### Passage retenu
◇ ◇ ◇ ◇ ◇ ◇ ◇
D’où ta baise, elle est pleine d’erreurs?

Capture d’écran dudit article sur le site de 7sur7

Hier, 7sur7, le site d’actu qui a à coeur de nous « informer avec sérieux sans se prendre au sérieux » s’est effectivement bien payé notre gueule avec son « 8 choses que les femmes ont tendance à faire au lit qui énervent particulièrement nos chéris. Oups… ». Bon, déjà, non, pas « oups », mais « what the actual fuck ».

L’article annonce qu’il s’agira de pointer les « comportements qui peuvent déranger les hommes au lit », à savoir « des choses qu’on fait parfois sans s’en rendre compte, mais qui peuvent gâcher une partie de jambes en l’air ». RIP ma vibe petit bambou, à ce stade, j’ai fait un bruit de chat qui tente de recracher une boule de poils puis j’ai tout lu les dents serrées. Oskour. Viens, on se tape ensemble toute cette catastrophe, puis on respire, puis on se demande ce qu’on en fait.

Les règles qui prennent les femmes pour des buses

Dans la catégorie « La Femme, cette empotée », l’article nous déconseille de « lui proposer de regarder un film porno… et lui reprocher d’apprécier le moment » ou encore de « lui griffer le dos ». La Femme essaye d’avoir des bonnes idées, mais La Femme n’assume pas, et La Femme est une quand même pas mal une chieuse, pendant que Monsieur ne demandait pourtant qu’à se palucher, et elle elle fait rien que le déconcentrer.

Le mieux est de tout miser sur une explication lente et concise à La Femme: « Ces films ont pour simple but de faire monter la température ou de stimuler votre imagination« , ooooh. Griffer son partenaire, « ça lui fait surtout mal« , aaaah. « C’est une pratique qu’on voit souvent dans les films, mais à ne pas reproduire dans la réalité« , mmmmh.
◇ ◇ ◇ ◇ ◇ ◇ ◇
### Données enregistrées

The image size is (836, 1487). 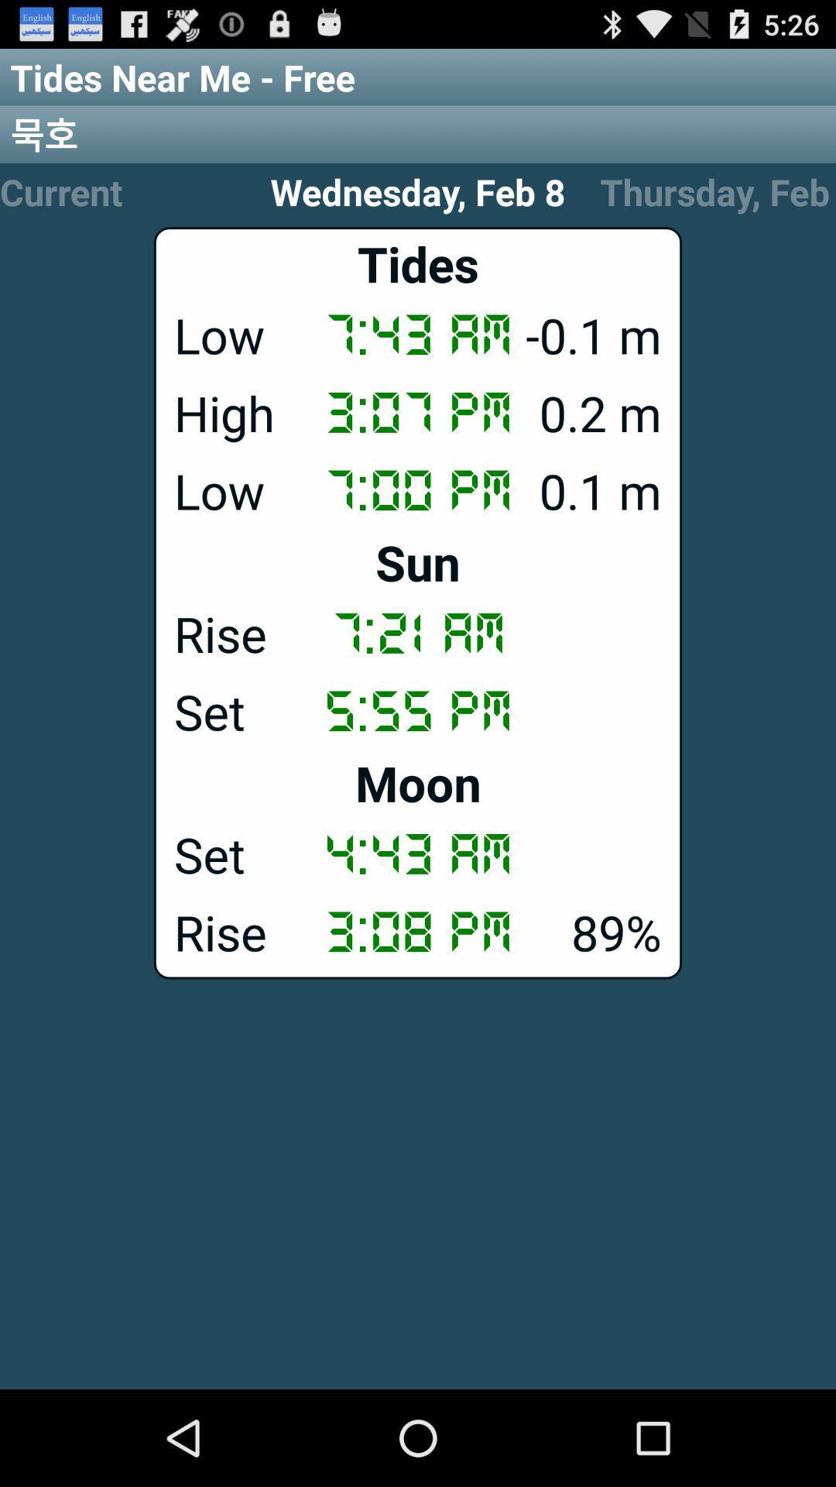 What do you see at coordinates (418, 783) in the screenshot?
I see `the moon icon` at bounding box center [418, 783].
◇ ◇ ◇ ◇ ◇ ◇ ◇
### Tâches à réaliser
A – Recopiez le passage du billet sur l'article de 7sur7 compris entre « Les règles qui » et « que le déconcentrer. », bornes incluses.
B – Poursuivez le billet sur l'article de 7sur7 à partir de sa dernière phrase.

### Réponses attendues
A –
Les règles qui prennent les femmes pour des buses

Dans la catégorie « La Femme, cette empotée », l’article nous déconseille de « lui proposer de regarder un film porno… et lui reprocher d’apprécier le moment » ou encore de « lui griffer le dos ». La Femme essaye d’avoir des bonnes idées, mais La Femme n’assume pas, et La Femme est une quand même pas mal une chieuse, pendant que Monsieur ne demandait pourtant qu’à se palucher, et elle elle fait rien que le déconcentrer.

B –
Les règles « l’inconfort c’est ma passion »

L’objectif de ces conseils est que le susmentionné « chéri » bénéficiera de ton inconfort le plus total, pour passer en toute décontraction son petit moment d’extase dont, je te rappelle, tu n’es qu’un instrument. Ainsi, il nous est déconseillé d’être « trop bruyante quand d’autres personnes peuvent nous entendre » au risque de « gêner » chaton qui y perdrait sa concentration. Pas de mention de tête d’orgasme déconcertante ni de grognements d’outre-tombe, étrangement.

Dans le même ordre d’idée, ça les arrangerait aussi qu’on évite surtout d’« aller aux toilettes juste avant l’acte », car ça « casserait l’ambiance ». Donc on part sur moi qui te pisse dessus par surprise plutôt? En termes d’ambi ça dit quoi? Attends donc le mec sait pas se concentrer si je fais un peu trop de bruit, mais moi je dois pas perdre le fil en ayant envie de faire caca. Non, non, bien. Bien bien bien. Dans le genre règles random on, est, bon.

Les règles « oui, mais aussi non »

On arrive bien sûr à ce que la patriarcat produit de meilleur: les injonctions contradictoires, AKA débrouille-toi, AKA t’es obligée de jouer et t’as déjà perdu. Ainsi, il nous est par exemple vivement conseillé d’arrêter de vouloir « éteindre la lumière ».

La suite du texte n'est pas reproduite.